• Short problem a: Transcribe the rows below from the line containing "935x461 pixels. How" to the line containing "pos(404,548)", including both of those lines, reproducing every character without alteration.

• Given passage:
The emerging consensus is that, as Daniel Dennett once quipped, just as we cannot do much carpentry with our bare hands, there is not much thinking we can do with our brains alone. What about emotions? If the brain alone cannot do much thinking, can it alone do some emoting? If not, what else is needed? Do (some) emotions (sometimes) cross an individual’s boundary? If so, which supra-individual systems can have affective states, and why? And does that make emotions “situated” in the sense cognition is said to be situated? Although body and environment have long been a central topic in emotion research, we believe that applying insights from the situated cognition debate can open up new avenues of research in the philosophy and science of emotions.

Already in 1984 during the heydays of cognitivism, Robert Zajonc, one of the most eminent emotion psychologists, co-authored a paper with Hazel Marcus on “Affect and Cognition” strongly critical of the then prevailing “disembodied” theories of cognition, which had even led some emotion researchers (e.g. Solomon 1976) to forget the indispensable role of the body in emotional processes. In particular, Zajonc and Marcus argued that a proper understanding of cognition “is virtually incompatible with the type of computer model of information processing prevalent in contemporary psychology” (1984, pp. 81-82). Their criticism turned out to be farsighted. Nowadays, the role of the body, as well as that of the physical and social environment, is acknowledged in its influence on cognitive processes, and it is increasingly recognized as having a key impact on various affective phenomena.

• Entries drawn from a collection:
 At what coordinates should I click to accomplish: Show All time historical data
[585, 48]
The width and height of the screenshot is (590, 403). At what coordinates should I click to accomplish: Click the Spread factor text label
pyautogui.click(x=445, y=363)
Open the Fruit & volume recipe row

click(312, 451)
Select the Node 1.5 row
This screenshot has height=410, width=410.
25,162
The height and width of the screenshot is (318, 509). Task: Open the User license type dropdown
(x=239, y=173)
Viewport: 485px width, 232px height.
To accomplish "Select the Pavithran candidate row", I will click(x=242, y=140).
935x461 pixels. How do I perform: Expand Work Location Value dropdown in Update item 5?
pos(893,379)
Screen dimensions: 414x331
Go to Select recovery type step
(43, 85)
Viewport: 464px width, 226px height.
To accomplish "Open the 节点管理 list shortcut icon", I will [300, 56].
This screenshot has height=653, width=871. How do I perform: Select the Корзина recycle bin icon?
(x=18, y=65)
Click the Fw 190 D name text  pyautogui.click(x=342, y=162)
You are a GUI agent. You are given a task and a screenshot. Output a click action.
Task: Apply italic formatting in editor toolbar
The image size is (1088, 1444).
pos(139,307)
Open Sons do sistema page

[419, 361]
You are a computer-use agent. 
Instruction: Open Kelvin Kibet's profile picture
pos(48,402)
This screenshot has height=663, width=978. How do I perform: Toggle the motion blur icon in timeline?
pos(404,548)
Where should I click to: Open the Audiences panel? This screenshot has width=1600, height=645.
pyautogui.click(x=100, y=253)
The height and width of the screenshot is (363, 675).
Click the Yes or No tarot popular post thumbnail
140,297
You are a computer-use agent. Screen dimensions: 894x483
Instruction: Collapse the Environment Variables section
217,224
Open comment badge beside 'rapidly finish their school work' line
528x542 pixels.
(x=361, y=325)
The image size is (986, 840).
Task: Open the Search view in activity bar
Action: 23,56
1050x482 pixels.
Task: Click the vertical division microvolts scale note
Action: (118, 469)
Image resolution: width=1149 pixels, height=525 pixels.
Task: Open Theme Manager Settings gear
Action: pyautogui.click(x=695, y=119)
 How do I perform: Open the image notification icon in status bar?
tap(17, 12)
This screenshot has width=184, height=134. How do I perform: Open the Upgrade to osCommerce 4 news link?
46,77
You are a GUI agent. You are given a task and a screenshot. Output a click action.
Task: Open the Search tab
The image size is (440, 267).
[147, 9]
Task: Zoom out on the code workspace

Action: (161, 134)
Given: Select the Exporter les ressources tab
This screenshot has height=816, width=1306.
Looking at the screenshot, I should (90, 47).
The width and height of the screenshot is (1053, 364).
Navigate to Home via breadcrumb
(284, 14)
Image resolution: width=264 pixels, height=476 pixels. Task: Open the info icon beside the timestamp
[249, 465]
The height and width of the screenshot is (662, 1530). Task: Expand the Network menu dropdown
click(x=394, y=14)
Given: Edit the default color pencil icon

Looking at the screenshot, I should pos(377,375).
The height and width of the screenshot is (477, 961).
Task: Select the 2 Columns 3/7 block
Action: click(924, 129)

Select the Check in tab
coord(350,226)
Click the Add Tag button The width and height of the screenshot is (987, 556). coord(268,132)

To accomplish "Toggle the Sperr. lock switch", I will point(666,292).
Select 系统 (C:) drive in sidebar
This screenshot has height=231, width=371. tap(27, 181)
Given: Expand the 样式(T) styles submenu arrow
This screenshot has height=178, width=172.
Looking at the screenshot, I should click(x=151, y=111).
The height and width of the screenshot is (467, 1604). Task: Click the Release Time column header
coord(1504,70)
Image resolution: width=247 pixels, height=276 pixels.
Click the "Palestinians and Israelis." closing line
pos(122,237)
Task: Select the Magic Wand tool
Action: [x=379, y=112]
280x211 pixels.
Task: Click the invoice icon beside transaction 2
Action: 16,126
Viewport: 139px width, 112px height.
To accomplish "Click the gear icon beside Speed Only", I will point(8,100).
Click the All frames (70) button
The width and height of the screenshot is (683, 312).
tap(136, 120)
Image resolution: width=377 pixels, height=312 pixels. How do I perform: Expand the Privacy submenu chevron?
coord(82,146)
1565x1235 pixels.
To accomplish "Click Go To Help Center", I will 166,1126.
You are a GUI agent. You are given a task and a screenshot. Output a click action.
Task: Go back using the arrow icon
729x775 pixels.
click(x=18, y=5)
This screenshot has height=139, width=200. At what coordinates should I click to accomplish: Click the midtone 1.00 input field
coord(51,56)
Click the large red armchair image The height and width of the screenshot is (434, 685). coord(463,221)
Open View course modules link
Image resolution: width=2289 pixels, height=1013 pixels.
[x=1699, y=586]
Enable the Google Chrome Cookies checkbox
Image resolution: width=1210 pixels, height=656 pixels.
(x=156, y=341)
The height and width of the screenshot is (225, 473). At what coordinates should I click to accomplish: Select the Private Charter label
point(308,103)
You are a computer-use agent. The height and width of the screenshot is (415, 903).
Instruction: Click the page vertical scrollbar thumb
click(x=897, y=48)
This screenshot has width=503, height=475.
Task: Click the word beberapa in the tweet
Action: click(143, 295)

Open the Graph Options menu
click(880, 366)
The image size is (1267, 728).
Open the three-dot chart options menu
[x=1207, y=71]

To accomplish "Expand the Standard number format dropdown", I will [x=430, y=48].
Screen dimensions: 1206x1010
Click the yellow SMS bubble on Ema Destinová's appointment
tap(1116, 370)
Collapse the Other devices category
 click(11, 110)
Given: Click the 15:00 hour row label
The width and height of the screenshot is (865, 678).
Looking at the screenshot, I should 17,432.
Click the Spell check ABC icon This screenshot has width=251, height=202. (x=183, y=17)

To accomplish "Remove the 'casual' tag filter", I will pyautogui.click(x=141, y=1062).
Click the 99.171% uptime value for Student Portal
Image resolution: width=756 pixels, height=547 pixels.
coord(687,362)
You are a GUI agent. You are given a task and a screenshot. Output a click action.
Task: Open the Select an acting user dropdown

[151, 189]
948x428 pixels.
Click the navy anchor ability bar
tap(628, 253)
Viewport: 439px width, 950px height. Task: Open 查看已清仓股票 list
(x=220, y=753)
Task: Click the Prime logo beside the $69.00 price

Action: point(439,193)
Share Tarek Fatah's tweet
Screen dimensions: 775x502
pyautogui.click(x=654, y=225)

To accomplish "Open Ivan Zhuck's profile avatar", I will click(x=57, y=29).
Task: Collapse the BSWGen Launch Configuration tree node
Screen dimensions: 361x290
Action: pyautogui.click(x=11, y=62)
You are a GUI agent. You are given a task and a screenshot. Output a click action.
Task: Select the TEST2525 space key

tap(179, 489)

• Short problem b: Restate word for word the part of the passage on emotion and situated cognition from "Already in 1984" to "various affective phenomena.".

• Exercise output a:
935x461 pixels. How do I perform: Expand Work Location Value dropdown in Update item 5?
pos(893,379)
Screen dimensions: 414x331
Go to Select recovery type step
(43, 85)
Viewport: 464px width, 226px height.
To accomplish "Open the 节点管理 list shortcut icon", I will [300, 56].
This screenshot has height=653, width=871. How do I perform: Select the Корзина recycle bin icon?
(x=18, y=65)
Click the Fw 190 D name text  pyautogui.click(x=342, y=162)
You are a GUI agent. You are given a task and a screenshot. Output a click action.
Task: Apply italic formatting in editor toolbar
The image size is (1088, 1444).
pos(139,307)
Open Sons do sistema page

[419, 361]
You are a computer-use agent. 
Instruction: Open Kelvin Kibet's profile picture
pos(48,402)
This screenshot has height=663, width=978. How do I perform: Toggle the motion blur icon in timeline?
pos(404,548)

• Exercise output b:
Already in 1984 during the heydays of cognitivism, Robert Zajonc, one of the most eminent emotion psychologists, co-authored a paper with Hazel Marcus on “Affect and Cognition” strongly critical of the then prevailing “disembodied” theories of cognition, which had even led some emotion researchers (e.g. Solomon 1976) to forget the indispensable role of the body in emotional processes. In particular, Zajonc and Marcus argued that a proper understanding of cognition “is virtually incompatible with the type of computer model of information processing prevalent in contemporary psychology” (1984, pp. 81-82). Their criticism turned out to be farsighted. Nowadays, the role of the body, as well as that of the physical and social environment, is acknowledged in its influence on cognitive processes, and it is increasingly recognized as having a key impact on various affective phenomena.